| Your task |
The line containing "868x303 pixels. Task: Switch" marks where to begin. Write out that line and every line after it exactly, through the last line below.

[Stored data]
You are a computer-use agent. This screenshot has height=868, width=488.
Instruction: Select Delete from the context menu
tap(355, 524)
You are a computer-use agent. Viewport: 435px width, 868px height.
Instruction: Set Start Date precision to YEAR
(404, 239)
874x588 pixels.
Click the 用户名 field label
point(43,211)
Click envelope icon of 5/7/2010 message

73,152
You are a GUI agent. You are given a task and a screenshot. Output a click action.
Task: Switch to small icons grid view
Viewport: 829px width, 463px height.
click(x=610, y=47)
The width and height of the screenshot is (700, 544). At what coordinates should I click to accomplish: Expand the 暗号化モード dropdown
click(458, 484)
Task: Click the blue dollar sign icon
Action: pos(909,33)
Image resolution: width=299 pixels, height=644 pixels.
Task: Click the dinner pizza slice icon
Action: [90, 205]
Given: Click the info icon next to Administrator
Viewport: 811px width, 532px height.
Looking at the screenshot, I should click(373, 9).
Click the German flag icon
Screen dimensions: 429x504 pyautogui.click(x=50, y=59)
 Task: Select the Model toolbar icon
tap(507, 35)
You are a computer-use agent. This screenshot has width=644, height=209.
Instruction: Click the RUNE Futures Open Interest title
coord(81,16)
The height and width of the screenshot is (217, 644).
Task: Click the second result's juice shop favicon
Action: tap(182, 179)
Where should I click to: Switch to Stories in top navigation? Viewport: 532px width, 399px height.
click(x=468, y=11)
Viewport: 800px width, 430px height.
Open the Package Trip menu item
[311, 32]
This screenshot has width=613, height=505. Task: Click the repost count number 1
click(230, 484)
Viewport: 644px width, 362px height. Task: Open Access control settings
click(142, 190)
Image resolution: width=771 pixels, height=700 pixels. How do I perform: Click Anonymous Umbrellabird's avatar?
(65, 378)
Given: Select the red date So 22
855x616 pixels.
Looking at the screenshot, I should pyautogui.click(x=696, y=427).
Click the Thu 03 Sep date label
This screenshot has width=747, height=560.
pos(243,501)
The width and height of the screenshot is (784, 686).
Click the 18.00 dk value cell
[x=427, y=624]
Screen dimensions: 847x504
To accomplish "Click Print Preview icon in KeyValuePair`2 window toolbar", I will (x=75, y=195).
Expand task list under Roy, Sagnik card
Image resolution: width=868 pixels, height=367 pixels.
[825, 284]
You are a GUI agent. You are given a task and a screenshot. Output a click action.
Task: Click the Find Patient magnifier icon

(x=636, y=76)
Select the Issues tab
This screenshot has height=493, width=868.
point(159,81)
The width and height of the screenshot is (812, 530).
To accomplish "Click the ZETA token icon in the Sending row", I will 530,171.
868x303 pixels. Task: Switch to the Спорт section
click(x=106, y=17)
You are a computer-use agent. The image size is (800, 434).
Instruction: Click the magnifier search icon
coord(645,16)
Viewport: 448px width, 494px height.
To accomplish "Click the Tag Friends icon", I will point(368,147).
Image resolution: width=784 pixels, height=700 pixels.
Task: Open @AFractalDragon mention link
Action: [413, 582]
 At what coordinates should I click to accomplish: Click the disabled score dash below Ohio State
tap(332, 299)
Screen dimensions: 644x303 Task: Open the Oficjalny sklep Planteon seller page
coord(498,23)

| Task output |
868x303 pixels. Task: Switch to the Спорт section
click(x=106, y=17)
You are a computer-use agent. The image size is (800, 434).
Instruction: Click the magnifier search icon
coord(645,16)
Viewport: 448px width, 494px height.
To accomplish "Click the Tag Friends icon", I will point(368,147).
Image resolution: width=784 pixels, height=700 pixels.
Task: Open @AFractalDragon mention link
Action: [413, 582]
 At what coordinates should I click to accomplish: Click the disabled score dash below Ohio State
tap(332, 299)
Screen dimensions: 644x303 Task: Open the Oficjalny sklep Planteon seller page
coord(498,23)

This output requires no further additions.